The proposal would legislate the funds and benefits asylums seekers receive as they are higher than those received by Cypriots, deputies Zacharias Koulias and Fytos Constantinou said.
The proposed law foresees that asylum seekers receive 20 per cent of the amount received by Cypriots.
“As is well known, many asylum seekers receive massive funds, and depending on how many wives they have, they can sometimes receive €3,000 to €4,000,” said Koulias. “Banks wonder how these amounts can be given. In the EU, asylum seekers are given job opportunities and some benefits. Here we enable them to take luxury cars. The other day an asylum seeker went to private clinic to have his baby.”
He added: “Things need to be put into the correct framework. If some ministers want to save face, they can do it with their own money.”
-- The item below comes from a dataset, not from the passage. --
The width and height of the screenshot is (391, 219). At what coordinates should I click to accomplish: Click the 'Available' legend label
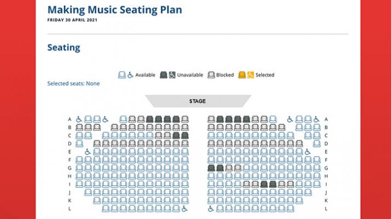tap(145, 75)
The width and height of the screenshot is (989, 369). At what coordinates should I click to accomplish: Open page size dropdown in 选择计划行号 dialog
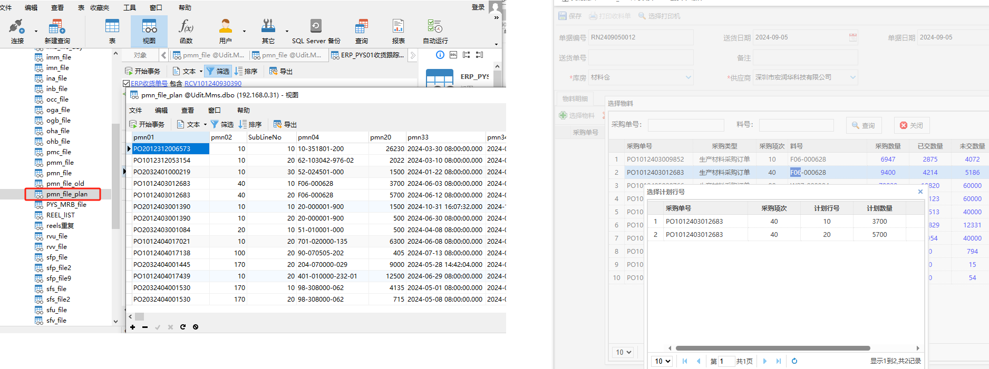tap(663, 361)
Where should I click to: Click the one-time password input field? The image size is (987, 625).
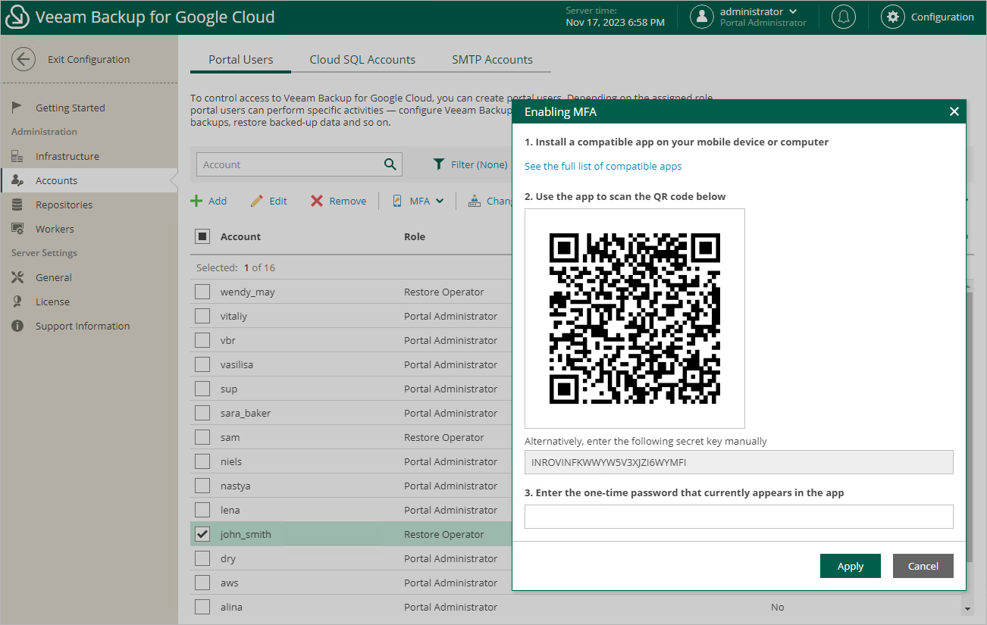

Koulias said asylum seekers were being supported at the expense of Cypriots. “Our proposal wants them to be treated like in other countries. Here we keep them for three years, we pay for them and the Interior Ministry said we have given €18 million to asylum seekers. This is unfair on Cypriot civilians, who are being burdened with measure upon measure to save one euro here and another there.”
Last year a survey of asylum seekers in Cyprus by the UNHCR found that out of the thousands living on the island, only hundreds actually receive state benefits. According a the survey those who did receive benefits endured long delays in processing of their applications, long delays in payment, delays in subsequent payments and discrepancies in the amounts they received.
The UNHCR found that many people who applied at the Social Welfare for public assistance had given up because they were told to leave and to look for a job, even though the Labour Office could not provide them with one.
From those surveyed, the UNHCR found that the required home visit by welfare officials to an asylum seeker’s place of residence usually took between one and three months but over 12 per cent took longer.
After the home visit, it then took over four months in one fifth of cases to receive the allowance, and after that, delays in receiving it regularly.
When it came to subsequent payments over 32 per cent said they had to visit the welfare office between three and five times before they got paid again, over 15 per cent had to visit between six and ten times, 8.5 per cent had to go between 11 and 20 times and ten per cent over 20 times.